==== SELECTED PASSAGE ====

By this time, BTSHers and all other types of ball hockey players have left Ocean City, MD far worse off than how they found it. Hockey Beach 2018 was yet another raging success that encompassed the Crab Shack, Seacrets and the Shortis rocking a four-peat to ensure their legacy as a legit dynasty. To that end, the three days of debauchery that was unleashed on this quiet beach community yielded plenty in the way of memories, hook-ups and the subsequent gossip that goes with this type of affair. (Oh yeah–and hockey. Lots of hockey). In all seriousness, thanks once again go out to Matt “Worky” Workman for making this weekend one of the most highly anticipated dates that pop up on the BTSH calendar. Without further adieu, here’s what I learned at Hockey Beach 2018.

1. Yet another term was added to the BTSH lexicon that brought you heat fears and rain fears—sea lice fears.

====

▶ _GOAL A_:
Convert the rows into a two-column CSV with the columns "task" and "click", one row for each request. Put its text and its answer each in one quoted field with line breaks turned into spaces. Begin at the line of the rows that has "This screenshot has width=800, height=600." and continue through the end of the rows.

==== RECORD EXCERPTS ====

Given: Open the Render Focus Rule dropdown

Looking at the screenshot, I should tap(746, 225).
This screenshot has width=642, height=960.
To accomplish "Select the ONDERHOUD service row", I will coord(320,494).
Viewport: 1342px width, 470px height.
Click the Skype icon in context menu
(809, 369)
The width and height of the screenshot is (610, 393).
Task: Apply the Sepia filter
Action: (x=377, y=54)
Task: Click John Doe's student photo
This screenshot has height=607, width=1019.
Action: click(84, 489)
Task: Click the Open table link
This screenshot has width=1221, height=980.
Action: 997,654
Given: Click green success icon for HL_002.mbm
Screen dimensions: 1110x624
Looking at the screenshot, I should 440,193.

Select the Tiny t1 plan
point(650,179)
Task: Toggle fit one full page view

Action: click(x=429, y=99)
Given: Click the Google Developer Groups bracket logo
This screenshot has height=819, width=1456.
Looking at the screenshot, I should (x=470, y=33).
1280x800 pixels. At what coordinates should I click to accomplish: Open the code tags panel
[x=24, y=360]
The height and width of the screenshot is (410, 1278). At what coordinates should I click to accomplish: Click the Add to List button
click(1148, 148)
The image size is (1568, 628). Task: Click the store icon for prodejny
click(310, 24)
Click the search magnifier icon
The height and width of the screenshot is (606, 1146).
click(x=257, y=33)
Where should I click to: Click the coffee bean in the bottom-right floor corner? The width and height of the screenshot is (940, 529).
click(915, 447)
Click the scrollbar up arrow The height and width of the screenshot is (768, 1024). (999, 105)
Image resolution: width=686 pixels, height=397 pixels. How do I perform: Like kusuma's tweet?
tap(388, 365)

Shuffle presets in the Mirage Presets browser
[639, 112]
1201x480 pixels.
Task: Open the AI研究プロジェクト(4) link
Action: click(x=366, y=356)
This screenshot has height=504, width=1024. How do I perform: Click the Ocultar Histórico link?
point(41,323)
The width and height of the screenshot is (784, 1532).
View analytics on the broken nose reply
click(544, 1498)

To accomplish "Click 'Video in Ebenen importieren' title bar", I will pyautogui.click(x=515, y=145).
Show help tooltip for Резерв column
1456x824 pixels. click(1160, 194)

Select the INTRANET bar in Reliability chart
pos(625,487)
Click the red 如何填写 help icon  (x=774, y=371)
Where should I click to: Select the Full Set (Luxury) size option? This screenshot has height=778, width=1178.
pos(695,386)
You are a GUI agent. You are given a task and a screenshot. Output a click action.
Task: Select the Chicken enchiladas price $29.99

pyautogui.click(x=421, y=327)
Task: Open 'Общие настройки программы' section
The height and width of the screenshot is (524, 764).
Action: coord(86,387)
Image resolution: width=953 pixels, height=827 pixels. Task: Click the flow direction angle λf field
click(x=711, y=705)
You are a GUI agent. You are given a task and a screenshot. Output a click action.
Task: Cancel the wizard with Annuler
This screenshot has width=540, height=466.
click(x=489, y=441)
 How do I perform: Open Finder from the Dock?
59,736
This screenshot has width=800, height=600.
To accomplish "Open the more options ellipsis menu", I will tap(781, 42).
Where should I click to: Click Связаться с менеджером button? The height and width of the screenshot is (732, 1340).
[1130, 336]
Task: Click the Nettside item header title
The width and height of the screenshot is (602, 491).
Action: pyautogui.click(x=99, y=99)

====

▶ _GOAL B_:
Update the Hockey Beach passage from the words "By this time, BTSHers" through the words "Hockey Beach 2018.", writing "revelry" in place of "debauchery", and give that part again.

▶ _COMPLETE RESPONSE A_:
task,click
"This screenshot has width=800, height=600. To accomplish ""Open the more options ellipsis menu"",","I will tap(781, 42)."
"Where should I click to: Click Связаться с менеджером button? The height and width of the screenshot is (732, 1340).","[1130, 336]"
"Task: Click the Nettside item header title The width and height of the screenshot is (602, 491).","Action: pyautogui.click(x=99, y=99)"

▶ _COMPLETE RESPONSE B_:
By this time, BTSHers and all other types of ball hockey players have left Ocean City, MD far worse off than how they found it. Hockey Beach 2018 was yet another raging success that encompassed the Crab Shack, Seacrets and the Shortis rocking a four-peat to ensure their legacy as a legit dynasty. To that end, the three days of revelry that was unleashed on this quiet beach community yielded plenty in the way of memories, hook-ups and the subsequent gossip that goes with this type of affair. (Oh yeah–and hockey. Lots of hockey). In all seriousness, thanks once again go out to Matt “Worky” Workman for making this weekend one of the most highly anticipated dates that pop up on the BTSH calendar. Without further adieu, here’s what I learned at Hockey Beach 2018.